Renewables boom

Renewables    Jun 2, 2021 10:31 PM

The renewable energy boom continues to advance in the country, and several companies already have their own generation.

The Mining and Energy Planning Unit (UPME) reported 3,655 applications to develop clean self- and co-generation projects, Portafolio reported.

The entity said that more than 95% (3,589) of these applications correspond to solar projects, followed by 41 applications for thermal technology, 17 with biomass, five for small hydroelectric plants (SHP) and two with natural gas.

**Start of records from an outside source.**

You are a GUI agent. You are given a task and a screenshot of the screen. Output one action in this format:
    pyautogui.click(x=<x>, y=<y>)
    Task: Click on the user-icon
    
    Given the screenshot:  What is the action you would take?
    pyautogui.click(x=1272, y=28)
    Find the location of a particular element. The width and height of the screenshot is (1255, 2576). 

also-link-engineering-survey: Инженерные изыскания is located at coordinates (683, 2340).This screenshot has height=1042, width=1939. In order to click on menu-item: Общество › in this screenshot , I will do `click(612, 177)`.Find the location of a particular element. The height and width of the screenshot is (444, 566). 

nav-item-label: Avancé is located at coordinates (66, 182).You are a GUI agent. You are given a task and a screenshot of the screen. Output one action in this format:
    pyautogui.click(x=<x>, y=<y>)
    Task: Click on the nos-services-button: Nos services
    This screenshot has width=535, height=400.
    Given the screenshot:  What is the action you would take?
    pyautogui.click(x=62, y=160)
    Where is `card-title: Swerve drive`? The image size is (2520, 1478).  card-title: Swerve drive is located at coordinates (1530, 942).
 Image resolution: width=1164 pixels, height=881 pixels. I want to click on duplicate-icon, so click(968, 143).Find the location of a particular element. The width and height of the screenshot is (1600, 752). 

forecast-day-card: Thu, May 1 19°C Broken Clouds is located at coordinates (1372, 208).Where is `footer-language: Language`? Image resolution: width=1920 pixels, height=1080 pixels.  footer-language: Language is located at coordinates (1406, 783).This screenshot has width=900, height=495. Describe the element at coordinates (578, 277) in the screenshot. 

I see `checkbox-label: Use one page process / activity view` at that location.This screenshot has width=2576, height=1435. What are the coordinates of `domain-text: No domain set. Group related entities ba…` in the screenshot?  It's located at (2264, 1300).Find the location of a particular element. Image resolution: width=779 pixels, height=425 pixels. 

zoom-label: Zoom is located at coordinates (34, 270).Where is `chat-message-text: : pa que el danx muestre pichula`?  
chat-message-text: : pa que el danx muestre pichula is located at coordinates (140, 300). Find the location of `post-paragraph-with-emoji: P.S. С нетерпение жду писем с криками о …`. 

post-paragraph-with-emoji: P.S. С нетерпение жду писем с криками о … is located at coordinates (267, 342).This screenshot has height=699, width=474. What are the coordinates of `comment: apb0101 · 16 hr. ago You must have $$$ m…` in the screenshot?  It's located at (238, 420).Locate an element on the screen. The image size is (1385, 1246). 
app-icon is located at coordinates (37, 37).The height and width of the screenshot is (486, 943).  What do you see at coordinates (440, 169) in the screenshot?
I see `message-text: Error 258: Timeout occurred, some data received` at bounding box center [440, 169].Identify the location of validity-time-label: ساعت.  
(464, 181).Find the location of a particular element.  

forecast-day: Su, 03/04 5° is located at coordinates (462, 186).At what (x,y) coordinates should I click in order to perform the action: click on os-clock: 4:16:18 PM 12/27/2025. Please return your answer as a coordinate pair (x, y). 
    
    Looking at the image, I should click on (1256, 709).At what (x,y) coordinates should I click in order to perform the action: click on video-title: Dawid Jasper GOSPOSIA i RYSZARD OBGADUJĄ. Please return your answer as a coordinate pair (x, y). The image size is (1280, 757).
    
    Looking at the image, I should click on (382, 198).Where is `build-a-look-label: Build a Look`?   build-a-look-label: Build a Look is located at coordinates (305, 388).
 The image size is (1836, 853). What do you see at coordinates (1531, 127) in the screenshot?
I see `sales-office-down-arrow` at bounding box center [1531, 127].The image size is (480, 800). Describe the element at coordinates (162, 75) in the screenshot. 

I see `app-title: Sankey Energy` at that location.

UPME said that 1,634 registrations are in operation, 467 are approved to begin assembly, 267 are in the analysis phase, 76 are pending subsidies and 1,202 have been rejected.

The list of projects is distributed in 25 of Colombia’s 33 departments.

Companies such as EPM, Celsia, Intercolombia, Codensa, Electrificadora de Santander, Electrohuila, Electrocaquetá, Emcali, Air-e, Afinia and Cedenar stand out as the ones that most develop these projects in Colombia.

“In this energy transition we seek to migrate towards a more competitive, efficient and resilient system, through the massification of unconventional renewable sources,” MinEnergia Diego Mesa said.

SER Colombia’s Germán Corredor said that these projects have allowed self-generation and implementation of generation schemes through unconventional renewable sources, reducing greenhouse gas emissions.

The association said that the sector managed to develop 59 generation projects during 2020, even during the pandemic.

“The country is taking the most important step for the energy sector in the last 20 years. For this reason, it is essential that all actors coordinate the necessary actions to have an orderly and successful energy transition to clean sources,” Corredor said.

Bottom-Line: Colombia has a huge potential for renewable energy generation and this news is proof of that.

But we are surprised by the high rejection rate, almost 1/3. And given the statistics about technology, the overwhelming number of these would seem to be solar projects, an “everyday” application with few implementation issues and very little social or environmental impact. Why then were they “rejected”?

Maybe, these were applications to feed into the national grid and they lacked appropriate safeguards – although householders in many other countries have been connecting their domestic solar panels to the grid for years.

In the feed-in case, the UPME would have the right to reject the interconnection but, again, we ask for what reason? That would seem to be the most interesting, important and unanswered question about this story.